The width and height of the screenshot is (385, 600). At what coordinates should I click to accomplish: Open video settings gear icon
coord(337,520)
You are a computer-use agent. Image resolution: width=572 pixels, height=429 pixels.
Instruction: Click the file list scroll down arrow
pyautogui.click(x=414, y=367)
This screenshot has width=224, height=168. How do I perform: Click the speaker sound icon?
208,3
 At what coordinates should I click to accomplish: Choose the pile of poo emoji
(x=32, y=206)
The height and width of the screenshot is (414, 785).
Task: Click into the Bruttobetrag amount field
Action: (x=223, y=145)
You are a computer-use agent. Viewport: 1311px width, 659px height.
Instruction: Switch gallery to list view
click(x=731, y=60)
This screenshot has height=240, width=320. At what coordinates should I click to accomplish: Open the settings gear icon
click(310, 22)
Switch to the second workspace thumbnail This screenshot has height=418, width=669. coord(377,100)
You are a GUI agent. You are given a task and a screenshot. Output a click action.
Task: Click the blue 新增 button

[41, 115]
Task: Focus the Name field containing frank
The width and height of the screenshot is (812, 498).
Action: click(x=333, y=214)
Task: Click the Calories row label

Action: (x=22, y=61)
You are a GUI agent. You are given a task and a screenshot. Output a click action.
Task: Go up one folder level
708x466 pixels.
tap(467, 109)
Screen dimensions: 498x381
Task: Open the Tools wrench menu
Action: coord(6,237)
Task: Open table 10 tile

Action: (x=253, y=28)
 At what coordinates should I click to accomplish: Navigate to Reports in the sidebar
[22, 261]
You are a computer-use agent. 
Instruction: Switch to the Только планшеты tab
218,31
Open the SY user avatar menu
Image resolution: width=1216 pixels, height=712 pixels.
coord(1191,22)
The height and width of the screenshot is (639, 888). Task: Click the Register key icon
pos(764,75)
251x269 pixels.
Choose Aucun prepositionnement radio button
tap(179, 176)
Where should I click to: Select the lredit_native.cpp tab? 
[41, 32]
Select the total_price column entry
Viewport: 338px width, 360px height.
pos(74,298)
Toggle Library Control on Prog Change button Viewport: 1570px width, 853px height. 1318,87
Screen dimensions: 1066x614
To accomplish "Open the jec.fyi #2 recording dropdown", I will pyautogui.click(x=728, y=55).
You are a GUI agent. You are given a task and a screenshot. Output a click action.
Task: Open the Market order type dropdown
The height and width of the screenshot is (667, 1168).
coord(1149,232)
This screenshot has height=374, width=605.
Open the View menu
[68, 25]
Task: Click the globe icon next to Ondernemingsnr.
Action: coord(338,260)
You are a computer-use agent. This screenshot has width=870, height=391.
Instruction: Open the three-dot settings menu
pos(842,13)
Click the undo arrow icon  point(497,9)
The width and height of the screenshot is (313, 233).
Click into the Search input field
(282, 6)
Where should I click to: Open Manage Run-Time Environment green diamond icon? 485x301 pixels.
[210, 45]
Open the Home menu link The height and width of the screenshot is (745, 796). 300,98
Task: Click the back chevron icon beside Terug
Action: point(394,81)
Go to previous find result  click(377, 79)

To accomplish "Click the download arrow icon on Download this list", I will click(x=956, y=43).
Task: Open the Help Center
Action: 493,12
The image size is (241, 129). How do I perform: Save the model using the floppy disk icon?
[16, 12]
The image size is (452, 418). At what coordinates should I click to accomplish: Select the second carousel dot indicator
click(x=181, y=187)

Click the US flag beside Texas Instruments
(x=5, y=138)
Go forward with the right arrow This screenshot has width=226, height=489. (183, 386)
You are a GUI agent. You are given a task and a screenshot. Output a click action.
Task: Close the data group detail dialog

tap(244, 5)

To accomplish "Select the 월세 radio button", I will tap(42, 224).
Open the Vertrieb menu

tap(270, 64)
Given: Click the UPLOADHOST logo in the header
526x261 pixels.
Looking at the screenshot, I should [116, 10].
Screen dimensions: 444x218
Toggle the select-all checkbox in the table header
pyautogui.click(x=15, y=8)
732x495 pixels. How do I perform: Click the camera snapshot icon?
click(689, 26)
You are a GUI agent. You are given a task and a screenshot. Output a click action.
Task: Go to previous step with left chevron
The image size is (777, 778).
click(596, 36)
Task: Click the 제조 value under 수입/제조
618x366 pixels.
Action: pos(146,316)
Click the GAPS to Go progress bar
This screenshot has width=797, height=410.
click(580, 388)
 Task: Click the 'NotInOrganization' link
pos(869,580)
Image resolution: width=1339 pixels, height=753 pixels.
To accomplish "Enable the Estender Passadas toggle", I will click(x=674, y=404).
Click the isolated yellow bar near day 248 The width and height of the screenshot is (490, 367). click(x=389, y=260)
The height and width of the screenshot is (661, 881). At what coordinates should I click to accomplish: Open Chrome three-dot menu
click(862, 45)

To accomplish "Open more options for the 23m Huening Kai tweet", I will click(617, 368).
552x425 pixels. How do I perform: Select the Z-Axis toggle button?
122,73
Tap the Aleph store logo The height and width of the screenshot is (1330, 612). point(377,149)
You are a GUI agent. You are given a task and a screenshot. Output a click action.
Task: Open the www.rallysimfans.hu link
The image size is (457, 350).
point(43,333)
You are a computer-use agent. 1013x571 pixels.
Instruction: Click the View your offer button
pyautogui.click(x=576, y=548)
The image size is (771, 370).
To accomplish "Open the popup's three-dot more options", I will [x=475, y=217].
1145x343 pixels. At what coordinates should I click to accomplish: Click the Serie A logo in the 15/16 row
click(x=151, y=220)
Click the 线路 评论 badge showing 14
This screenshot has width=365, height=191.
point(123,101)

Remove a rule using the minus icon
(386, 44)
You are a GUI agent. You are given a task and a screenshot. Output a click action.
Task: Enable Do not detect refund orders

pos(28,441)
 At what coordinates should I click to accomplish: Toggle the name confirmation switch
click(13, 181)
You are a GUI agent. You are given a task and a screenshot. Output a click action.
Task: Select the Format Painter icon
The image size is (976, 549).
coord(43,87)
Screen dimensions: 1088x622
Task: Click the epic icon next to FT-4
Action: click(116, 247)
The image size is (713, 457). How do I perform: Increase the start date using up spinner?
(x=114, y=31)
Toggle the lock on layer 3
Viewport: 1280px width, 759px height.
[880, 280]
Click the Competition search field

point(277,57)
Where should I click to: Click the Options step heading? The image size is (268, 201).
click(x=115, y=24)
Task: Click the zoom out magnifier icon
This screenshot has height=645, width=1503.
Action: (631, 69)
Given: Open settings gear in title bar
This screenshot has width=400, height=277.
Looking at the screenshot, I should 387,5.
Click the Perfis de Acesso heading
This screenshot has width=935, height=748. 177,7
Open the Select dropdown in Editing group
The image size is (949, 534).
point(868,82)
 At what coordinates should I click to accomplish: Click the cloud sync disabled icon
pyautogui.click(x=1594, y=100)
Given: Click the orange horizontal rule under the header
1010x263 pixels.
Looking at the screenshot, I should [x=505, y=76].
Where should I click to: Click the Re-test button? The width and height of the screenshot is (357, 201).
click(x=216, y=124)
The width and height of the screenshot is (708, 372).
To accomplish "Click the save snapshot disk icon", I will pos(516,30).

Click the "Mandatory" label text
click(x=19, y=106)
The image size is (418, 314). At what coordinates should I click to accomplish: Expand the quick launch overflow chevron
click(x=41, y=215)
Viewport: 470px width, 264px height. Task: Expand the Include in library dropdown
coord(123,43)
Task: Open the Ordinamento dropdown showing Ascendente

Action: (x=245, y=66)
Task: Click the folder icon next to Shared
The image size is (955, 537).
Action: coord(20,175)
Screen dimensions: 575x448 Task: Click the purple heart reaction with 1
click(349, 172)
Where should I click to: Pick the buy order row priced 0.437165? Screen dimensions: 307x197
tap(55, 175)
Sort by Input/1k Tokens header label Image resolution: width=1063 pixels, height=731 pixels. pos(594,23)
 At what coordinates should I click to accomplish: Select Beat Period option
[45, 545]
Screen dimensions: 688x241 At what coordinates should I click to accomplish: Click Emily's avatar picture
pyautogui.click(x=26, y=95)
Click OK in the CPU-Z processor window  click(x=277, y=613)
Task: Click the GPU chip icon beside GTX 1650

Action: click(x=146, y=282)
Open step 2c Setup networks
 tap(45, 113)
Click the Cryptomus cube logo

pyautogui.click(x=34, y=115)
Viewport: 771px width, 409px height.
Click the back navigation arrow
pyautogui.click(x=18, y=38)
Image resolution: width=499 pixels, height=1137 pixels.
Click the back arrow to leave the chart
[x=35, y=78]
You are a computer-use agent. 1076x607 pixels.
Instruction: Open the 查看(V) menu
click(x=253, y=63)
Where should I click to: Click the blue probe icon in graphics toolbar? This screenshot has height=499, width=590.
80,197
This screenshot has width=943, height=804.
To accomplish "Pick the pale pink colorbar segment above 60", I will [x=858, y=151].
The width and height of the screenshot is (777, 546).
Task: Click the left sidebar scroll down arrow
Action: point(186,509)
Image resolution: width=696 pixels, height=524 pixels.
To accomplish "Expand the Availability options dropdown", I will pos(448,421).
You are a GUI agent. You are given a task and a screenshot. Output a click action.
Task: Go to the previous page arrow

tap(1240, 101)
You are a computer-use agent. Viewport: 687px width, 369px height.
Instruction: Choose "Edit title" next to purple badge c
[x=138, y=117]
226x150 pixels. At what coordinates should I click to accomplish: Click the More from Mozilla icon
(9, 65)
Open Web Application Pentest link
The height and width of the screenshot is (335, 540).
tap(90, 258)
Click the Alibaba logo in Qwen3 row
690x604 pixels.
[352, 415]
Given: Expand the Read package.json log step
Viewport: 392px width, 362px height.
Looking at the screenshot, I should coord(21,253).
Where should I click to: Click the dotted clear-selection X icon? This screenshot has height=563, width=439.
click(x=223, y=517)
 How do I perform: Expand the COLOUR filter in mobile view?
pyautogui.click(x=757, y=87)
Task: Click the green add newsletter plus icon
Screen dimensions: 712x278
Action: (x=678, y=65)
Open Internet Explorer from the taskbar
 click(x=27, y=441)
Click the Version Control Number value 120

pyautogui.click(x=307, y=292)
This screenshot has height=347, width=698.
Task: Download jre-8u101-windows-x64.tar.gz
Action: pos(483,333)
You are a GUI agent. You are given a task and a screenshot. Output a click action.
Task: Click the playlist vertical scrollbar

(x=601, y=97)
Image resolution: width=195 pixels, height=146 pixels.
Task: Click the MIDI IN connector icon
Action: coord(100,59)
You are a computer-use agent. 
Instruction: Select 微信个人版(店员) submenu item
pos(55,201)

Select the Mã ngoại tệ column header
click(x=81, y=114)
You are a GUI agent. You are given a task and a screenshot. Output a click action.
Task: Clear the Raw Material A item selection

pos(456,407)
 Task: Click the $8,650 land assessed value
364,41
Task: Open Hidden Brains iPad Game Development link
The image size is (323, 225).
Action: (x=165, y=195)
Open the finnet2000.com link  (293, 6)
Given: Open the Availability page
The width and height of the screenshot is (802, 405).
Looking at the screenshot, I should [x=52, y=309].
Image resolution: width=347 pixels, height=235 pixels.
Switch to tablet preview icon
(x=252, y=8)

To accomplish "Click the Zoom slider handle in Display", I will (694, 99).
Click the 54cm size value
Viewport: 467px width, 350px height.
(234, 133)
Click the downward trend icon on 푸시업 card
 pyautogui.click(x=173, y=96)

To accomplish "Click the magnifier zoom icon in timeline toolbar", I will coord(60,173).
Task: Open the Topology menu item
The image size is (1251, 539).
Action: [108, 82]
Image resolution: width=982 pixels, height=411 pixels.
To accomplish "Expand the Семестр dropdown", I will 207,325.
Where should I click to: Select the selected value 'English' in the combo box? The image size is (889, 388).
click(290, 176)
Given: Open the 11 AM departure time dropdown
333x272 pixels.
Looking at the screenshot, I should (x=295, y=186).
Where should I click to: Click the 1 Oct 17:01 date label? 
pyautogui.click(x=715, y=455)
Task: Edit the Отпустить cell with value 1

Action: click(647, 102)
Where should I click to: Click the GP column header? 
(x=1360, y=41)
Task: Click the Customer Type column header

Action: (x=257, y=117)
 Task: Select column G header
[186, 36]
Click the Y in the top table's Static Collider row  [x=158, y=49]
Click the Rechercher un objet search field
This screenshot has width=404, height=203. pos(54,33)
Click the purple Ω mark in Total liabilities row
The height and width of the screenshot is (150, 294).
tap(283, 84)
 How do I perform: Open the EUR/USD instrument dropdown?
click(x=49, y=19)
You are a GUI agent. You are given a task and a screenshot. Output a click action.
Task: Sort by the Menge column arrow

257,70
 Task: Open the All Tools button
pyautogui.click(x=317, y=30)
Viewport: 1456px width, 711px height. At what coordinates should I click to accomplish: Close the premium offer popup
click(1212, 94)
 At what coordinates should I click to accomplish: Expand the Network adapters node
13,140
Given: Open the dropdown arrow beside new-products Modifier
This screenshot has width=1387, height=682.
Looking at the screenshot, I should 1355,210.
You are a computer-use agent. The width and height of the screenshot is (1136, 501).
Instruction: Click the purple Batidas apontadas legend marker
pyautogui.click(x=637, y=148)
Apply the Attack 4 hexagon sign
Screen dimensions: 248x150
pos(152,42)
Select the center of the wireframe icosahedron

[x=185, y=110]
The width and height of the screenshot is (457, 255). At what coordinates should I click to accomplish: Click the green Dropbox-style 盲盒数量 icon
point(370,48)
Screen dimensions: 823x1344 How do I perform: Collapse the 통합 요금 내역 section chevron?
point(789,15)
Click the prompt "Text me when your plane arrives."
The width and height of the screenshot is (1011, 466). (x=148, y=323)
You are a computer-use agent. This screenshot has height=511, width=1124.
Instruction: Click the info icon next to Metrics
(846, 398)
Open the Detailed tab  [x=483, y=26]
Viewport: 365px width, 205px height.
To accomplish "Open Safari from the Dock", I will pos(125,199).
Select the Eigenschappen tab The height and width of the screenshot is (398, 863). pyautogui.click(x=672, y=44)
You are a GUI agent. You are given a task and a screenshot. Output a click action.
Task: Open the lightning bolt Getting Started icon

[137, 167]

_ _ _ _

Work instruction: From the top of the material above, print every line exactly, ending with the line that holds "Screen dimensions: 1066x614".

Answer for the task:
The width and height of the screenshot is (385, 600). At what coordinates should I click to accomplish: Open video settings gear icon
coord(337,520)
You are a computer-use agent. Image resolution: width=572 pixels, height=429 pixels.
Instruction: Click the file list scroll down arrow
pyautogui.click(x=414, y=367)
This screenshot has width=224, height=168. How do I perform: Click the speaker sound icon?
208,3
 At what coordinates should I click to accomplish: Choose the pile of poo emoji
(x=32, y=206)
The height and width of the screenshot is (414, 785).
Task: Click into the Bruttobetrag amount field
Action: (x=223, y=145)
You are a computer-use agent. Viewport: 1311px width, 659px height.
Instruction: Switch gallery to list view
click(x=731, y=60)
This screenshot has height=240, width=320. At what coordinates should I click to accomplish: Open the settings gear icon
click(310, 22)
Switch to the second workspace thumbnail This screenshot has height=418, width=669. coord(377,100)
You are a GUI agent. You are given a task and a screenshot. Output a click action.
Task: Click the blue 新增 button

[41, 115]
Task: Focus the Name field containing frank
The width and height of the screenshot is (812, 498).
Action: click(x=333, y=214)
Task: Click the Calories row label

Action: (x=22, y=61)
You are a GUI agent. You are given a task and a screenshot. Output a click action.
Task: Go up one folder level
708x466 pixels.
tap(467, 109)
Screen dimensions: 498x381
Task: Open the Tools wrench menu
Action: coord(6,237)
Task: Open table 10 tile

Action: (x=253, y=28)
 At what coordinates should I click to accomplish: Navigate to Reports in the sidebar
[22, 261]
You are a computer-use agent. 
Instruction: Switch to the Только планшеты tab
218,31
Open the SY user avatar menu
Image resolution: width=1216 pixels, height=712 pixels.
coord(1191,22)
The height and width of the screenshot is (639, 888). Task: Click the Register key icon
pos(764,75)
251x269 pixels.
Choose Aucun prepositionnement radio button
tap(179, 176)
Where should I click to: Select the lredit_native.cpp tab? 
[41, 32]
Select the total_price column entry
Viewport: 338px width, 360px height.
pos(74,298)
Toggle Library Control on Prog Change button Viewport: 1570px width, 853px height. 1318,87
Screen dimensions: 1066x614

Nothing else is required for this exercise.